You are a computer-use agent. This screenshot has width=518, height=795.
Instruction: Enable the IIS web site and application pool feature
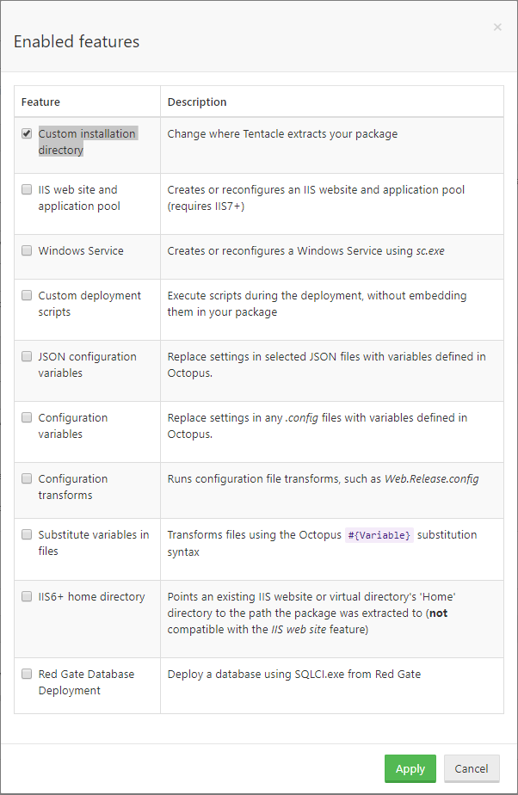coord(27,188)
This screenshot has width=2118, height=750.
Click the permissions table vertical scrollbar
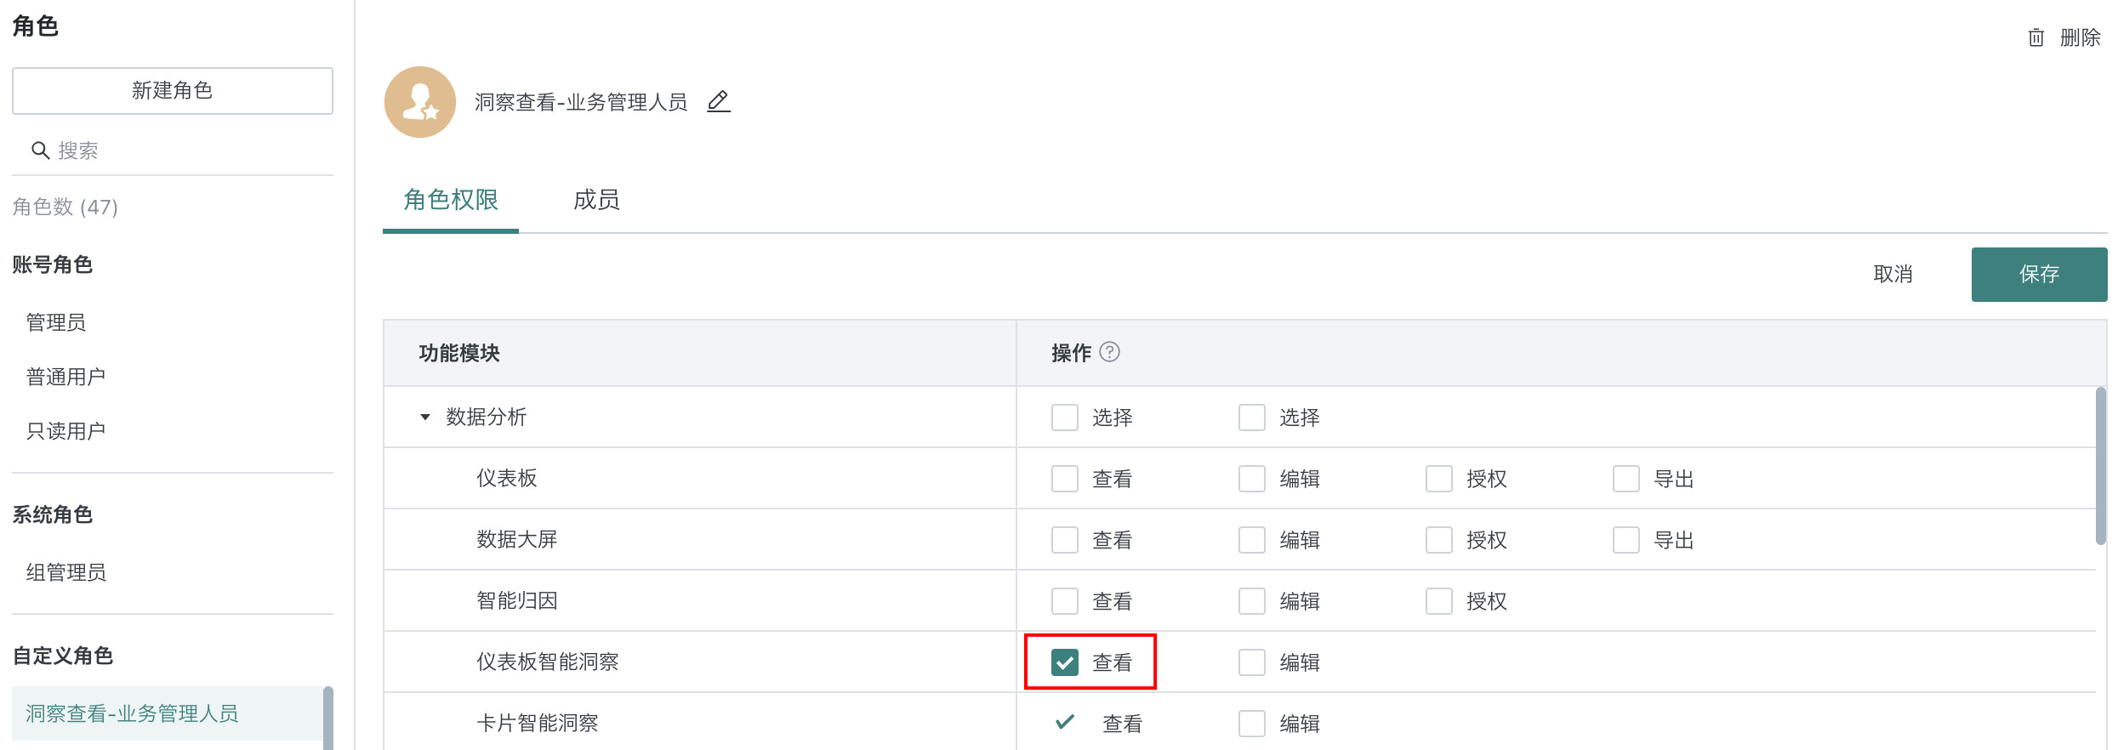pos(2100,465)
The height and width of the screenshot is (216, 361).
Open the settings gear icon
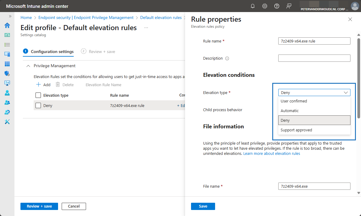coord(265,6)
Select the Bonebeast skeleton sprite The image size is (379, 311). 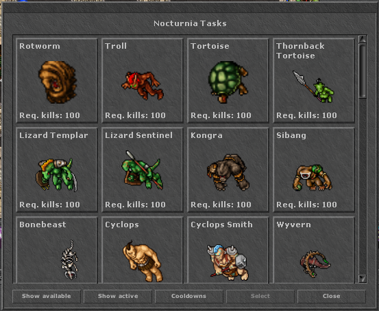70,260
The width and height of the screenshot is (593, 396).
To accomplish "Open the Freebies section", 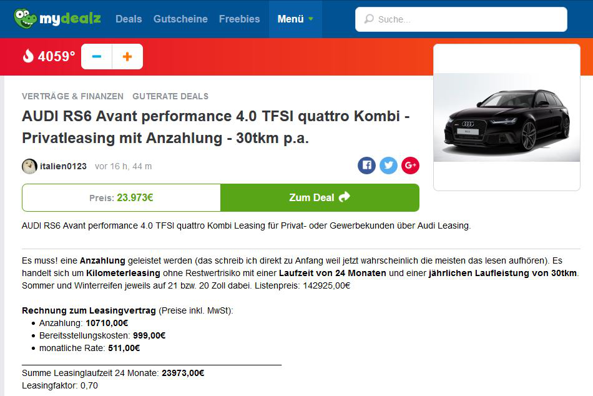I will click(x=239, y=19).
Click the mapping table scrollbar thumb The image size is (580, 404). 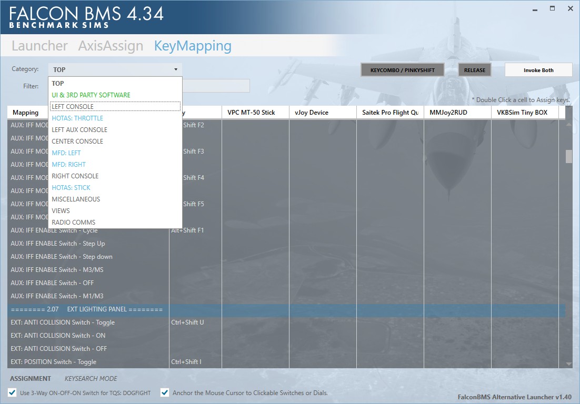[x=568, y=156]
┄┄┄┄┄┄┄┄┄┄┄┄┄┄┄┄┄┄┄┄
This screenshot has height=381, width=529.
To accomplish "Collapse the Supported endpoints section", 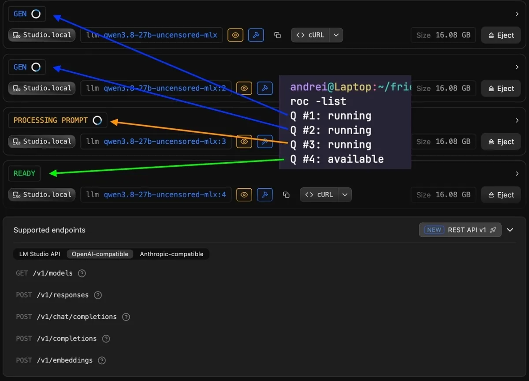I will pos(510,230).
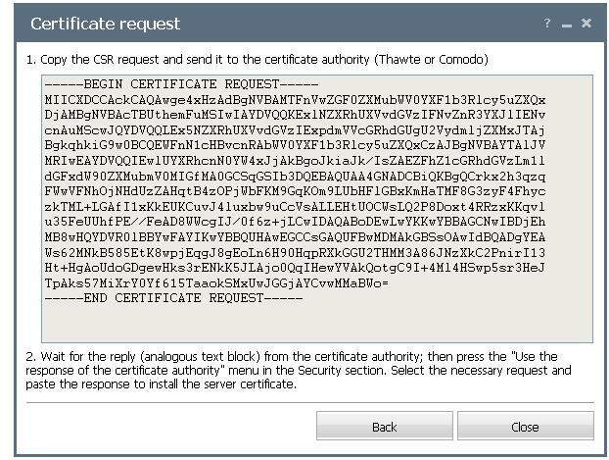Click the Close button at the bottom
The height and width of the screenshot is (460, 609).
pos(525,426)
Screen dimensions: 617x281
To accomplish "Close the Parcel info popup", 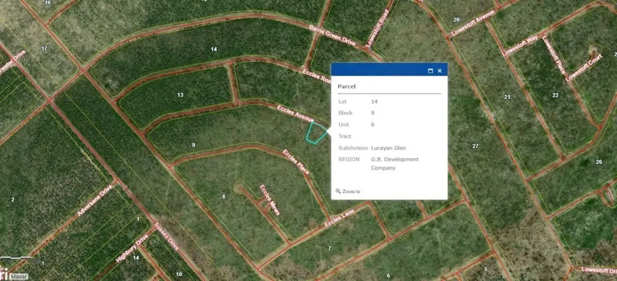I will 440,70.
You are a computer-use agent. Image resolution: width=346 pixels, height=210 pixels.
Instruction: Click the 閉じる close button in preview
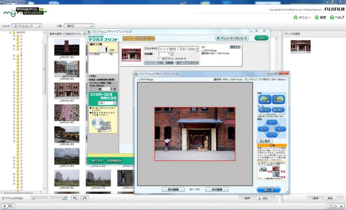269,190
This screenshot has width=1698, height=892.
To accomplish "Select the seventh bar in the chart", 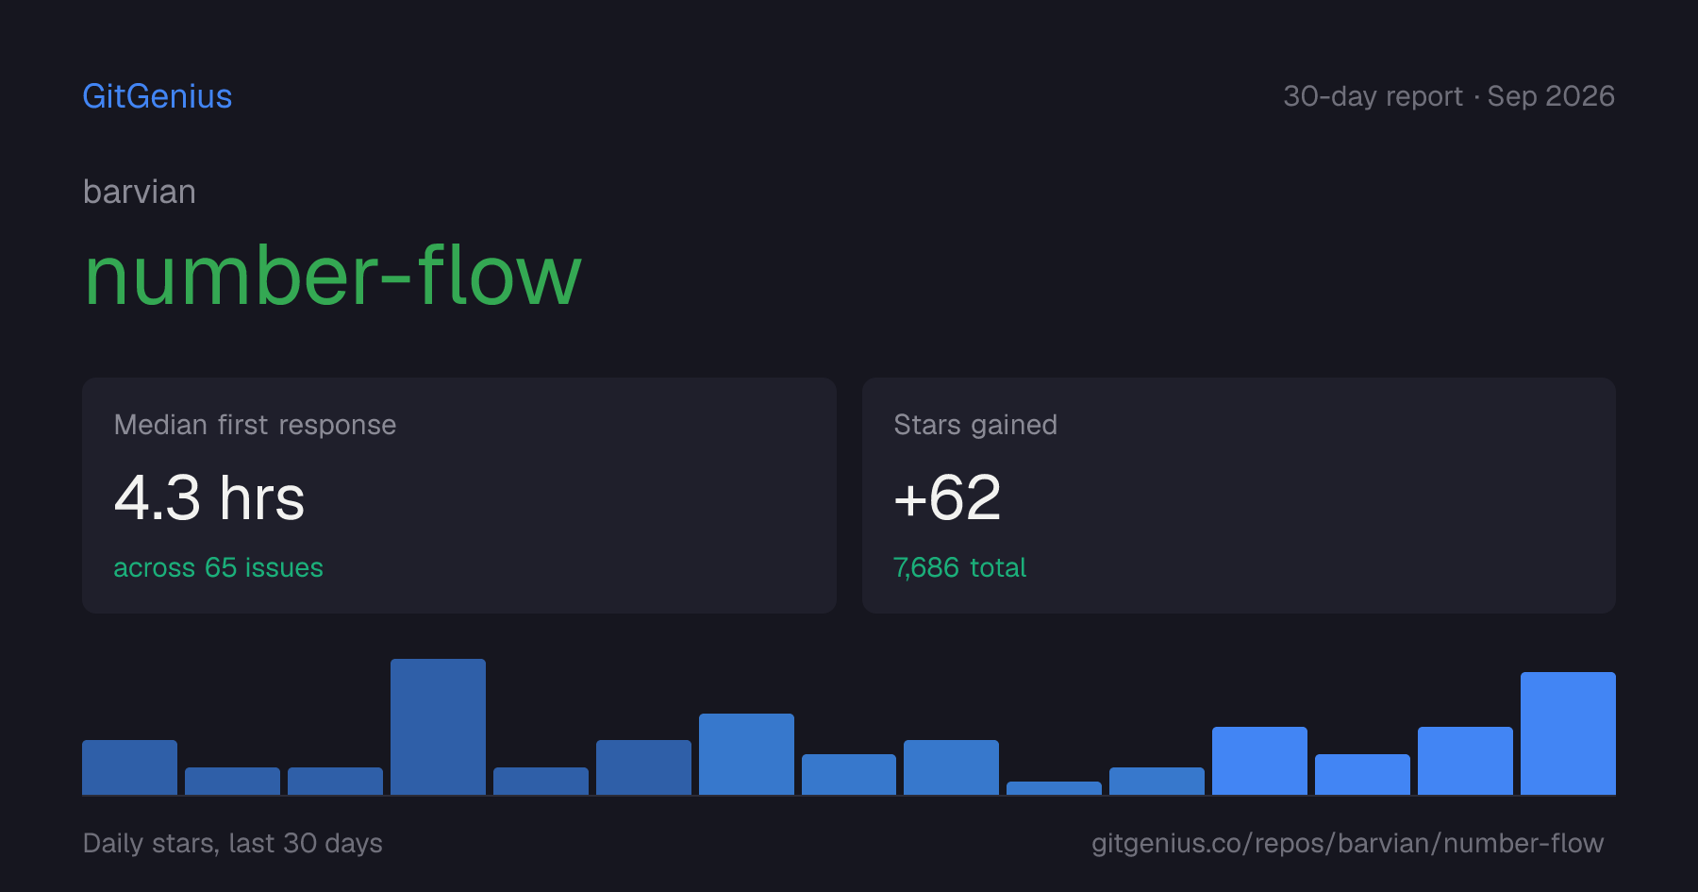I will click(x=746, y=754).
┄┄┄┄┄┄┄┄┄┄┄┄┄┄┄┄┄┄┄┄
▶ **EXERCISE DESCRIPTION**: In the records above, find the lines holding "computer". Copy each one.

▶ **ANSWER SECTION**:
You are a computer-use agent. This screenshot has width=518, height=795.
You are a computer-use agent. Image resolution: width=346 pixels, height=210 pixels.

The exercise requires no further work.